Data supplied:
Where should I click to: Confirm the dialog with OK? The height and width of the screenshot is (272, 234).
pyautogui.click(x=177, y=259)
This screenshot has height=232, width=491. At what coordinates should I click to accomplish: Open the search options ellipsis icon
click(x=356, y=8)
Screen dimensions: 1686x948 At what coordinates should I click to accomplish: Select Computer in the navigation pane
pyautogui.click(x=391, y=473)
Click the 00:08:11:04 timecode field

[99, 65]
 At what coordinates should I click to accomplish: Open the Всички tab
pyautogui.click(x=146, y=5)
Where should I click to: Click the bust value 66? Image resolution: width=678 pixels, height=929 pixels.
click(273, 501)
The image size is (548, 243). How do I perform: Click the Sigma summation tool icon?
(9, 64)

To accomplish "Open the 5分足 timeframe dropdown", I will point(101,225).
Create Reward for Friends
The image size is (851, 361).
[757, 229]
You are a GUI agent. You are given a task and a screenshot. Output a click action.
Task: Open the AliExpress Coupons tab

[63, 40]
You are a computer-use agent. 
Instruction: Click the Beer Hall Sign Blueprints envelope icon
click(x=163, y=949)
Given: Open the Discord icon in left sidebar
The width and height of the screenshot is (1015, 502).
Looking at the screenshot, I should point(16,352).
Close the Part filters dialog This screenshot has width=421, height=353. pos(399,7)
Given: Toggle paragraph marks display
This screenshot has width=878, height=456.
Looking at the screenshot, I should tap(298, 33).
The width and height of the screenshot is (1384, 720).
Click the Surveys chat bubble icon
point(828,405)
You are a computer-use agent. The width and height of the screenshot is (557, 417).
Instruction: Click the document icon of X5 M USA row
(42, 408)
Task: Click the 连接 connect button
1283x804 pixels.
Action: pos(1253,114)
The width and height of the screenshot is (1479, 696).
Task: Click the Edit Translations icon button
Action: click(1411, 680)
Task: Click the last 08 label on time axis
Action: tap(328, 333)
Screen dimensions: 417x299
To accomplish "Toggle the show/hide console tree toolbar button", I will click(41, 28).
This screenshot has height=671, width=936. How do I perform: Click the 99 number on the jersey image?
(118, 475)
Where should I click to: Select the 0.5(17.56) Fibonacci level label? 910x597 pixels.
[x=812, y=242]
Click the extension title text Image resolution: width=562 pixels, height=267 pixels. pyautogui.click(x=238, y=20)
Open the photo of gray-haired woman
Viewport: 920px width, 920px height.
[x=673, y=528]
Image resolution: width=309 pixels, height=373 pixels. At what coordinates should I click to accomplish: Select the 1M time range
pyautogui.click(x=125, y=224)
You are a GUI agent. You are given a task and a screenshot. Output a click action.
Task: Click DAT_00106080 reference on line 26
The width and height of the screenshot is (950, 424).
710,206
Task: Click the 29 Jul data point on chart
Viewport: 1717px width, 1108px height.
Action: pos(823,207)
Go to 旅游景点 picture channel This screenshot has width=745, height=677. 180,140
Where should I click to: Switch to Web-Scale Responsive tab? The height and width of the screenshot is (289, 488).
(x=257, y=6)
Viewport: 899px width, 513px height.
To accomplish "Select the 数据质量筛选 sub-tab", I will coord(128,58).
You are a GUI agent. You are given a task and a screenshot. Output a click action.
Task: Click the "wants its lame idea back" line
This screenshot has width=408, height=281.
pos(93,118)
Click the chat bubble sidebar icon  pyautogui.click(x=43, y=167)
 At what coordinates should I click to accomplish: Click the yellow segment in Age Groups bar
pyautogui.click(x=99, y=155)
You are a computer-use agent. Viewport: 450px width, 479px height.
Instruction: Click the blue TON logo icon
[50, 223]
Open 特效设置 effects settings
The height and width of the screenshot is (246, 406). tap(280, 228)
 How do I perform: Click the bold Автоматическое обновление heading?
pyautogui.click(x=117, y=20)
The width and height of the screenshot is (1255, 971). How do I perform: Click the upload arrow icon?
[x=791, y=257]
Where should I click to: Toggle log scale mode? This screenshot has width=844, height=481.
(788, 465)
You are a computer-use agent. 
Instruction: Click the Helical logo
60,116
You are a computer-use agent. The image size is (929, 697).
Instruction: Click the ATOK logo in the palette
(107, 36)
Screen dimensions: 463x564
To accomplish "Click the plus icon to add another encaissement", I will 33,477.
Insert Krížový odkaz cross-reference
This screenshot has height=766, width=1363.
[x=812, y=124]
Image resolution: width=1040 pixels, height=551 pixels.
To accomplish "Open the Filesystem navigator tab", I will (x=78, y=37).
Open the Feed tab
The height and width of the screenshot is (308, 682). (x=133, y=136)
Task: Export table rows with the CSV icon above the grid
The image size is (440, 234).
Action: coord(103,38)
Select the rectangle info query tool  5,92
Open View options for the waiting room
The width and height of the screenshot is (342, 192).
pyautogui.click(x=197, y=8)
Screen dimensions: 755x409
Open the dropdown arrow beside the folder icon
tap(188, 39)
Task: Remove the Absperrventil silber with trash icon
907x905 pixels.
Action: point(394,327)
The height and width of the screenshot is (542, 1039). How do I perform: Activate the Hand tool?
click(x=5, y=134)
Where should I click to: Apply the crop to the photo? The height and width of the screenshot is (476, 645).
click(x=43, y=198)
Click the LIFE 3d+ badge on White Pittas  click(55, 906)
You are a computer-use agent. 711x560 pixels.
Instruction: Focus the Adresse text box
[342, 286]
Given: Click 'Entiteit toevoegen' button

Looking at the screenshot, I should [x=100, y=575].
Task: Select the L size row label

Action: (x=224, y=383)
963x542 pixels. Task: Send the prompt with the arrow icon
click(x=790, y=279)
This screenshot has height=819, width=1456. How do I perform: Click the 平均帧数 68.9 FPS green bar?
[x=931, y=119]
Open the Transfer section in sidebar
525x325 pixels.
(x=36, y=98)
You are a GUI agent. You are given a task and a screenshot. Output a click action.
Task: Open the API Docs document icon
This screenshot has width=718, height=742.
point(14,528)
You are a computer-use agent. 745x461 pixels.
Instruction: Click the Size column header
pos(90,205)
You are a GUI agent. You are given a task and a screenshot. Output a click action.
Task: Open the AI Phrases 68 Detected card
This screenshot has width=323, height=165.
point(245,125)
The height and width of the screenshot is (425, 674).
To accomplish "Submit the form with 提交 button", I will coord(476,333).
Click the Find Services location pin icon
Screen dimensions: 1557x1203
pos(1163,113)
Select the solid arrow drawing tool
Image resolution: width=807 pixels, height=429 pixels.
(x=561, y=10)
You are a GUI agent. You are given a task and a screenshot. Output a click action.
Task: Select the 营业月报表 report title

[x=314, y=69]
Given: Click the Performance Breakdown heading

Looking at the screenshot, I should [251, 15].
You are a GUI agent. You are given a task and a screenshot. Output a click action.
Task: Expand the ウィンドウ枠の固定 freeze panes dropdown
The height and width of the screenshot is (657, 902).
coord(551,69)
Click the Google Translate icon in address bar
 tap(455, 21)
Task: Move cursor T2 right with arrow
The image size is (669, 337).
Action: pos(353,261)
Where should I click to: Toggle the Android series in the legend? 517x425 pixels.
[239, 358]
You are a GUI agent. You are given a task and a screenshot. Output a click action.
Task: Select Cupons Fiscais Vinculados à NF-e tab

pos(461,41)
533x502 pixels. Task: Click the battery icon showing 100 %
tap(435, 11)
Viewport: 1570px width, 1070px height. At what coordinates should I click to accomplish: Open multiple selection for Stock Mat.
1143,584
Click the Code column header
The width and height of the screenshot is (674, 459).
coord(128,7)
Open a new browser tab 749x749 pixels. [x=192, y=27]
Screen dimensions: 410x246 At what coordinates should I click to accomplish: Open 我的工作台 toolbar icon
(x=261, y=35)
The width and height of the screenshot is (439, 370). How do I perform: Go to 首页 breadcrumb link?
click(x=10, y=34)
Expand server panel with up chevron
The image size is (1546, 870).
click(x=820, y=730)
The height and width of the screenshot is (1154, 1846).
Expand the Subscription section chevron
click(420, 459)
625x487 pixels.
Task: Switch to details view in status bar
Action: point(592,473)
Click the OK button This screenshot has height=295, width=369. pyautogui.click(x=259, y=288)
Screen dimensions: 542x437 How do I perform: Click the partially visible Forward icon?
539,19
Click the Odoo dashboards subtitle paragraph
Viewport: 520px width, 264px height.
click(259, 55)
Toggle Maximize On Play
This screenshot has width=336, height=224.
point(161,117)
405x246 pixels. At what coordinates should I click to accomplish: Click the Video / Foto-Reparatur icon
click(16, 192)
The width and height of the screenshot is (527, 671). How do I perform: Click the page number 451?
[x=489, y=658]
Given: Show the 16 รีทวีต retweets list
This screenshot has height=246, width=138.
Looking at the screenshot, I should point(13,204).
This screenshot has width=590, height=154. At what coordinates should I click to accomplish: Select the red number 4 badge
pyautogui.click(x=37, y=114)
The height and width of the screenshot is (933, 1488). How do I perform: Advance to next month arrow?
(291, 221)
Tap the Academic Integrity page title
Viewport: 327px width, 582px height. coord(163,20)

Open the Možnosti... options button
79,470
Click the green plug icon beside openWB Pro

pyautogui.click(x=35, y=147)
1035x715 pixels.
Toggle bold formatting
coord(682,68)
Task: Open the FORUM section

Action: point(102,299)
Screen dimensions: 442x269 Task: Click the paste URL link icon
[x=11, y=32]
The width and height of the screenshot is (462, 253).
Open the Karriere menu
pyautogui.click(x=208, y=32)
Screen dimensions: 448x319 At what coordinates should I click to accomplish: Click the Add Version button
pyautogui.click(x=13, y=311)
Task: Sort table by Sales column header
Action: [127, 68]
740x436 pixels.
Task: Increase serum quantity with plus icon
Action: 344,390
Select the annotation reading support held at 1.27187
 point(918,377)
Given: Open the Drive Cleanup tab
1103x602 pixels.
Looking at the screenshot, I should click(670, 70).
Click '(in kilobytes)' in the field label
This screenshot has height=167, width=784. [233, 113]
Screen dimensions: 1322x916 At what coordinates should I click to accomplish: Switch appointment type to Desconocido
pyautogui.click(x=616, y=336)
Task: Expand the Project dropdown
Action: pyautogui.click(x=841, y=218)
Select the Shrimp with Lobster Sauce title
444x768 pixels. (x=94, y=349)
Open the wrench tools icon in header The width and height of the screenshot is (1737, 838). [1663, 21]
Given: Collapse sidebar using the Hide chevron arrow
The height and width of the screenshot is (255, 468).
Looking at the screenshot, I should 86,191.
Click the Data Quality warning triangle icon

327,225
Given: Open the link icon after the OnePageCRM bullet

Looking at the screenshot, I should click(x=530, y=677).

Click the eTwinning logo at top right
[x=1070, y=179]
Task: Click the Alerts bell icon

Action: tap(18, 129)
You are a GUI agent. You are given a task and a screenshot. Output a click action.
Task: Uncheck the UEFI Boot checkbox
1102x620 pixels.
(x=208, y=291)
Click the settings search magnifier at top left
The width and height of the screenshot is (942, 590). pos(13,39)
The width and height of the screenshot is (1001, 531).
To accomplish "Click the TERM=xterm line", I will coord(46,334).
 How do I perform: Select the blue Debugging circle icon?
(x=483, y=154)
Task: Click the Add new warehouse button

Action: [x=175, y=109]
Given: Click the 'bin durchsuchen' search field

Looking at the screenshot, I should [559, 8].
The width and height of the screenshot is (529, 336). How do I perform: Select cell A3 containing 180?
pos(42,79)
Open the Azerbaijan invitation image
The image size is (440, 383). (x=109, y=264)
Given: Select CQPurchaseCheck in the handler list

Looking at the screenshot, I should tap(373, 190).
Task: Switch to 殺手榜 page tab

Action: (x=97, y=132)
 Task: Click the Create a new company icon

The task: Copy out the lines of the material above, from the line containing "Task: Click the 连接 connect button" through the line containing "[x=673, y=528]", exactly as they appear.

Answer for this exercise:
Task: Click the 连接 connect button
1283x804 pixels.
Action: pos(1253,114)
The width and height of the screenshot is (1479, 696).
Task: Click the Edit Translations icon button
Action: click(1411, 680)
Task: Click the last 08 label on time axis
Action: tap(328, 333)
Screen dimensions: 417x299
To accomplish "Toggle the show/hide console tree toolbar button", I will click(41, 28).
This screenshot has height=671, width=936. How do I perform: Click the 99 number on the jersey image?
(118, 475)
Where should I click to: Select the 0.5(17.56) Fibonacci level label? 910x597 pixels.
[x=812, y=242]
Click the extension title text Image resolution: width=562 pixels, height=267 pixels. pyautogui.click(x=238, y=20)
Open the photo of gray-haired woman
Viewport: 920px width, 920px height.
[x=673, y=528]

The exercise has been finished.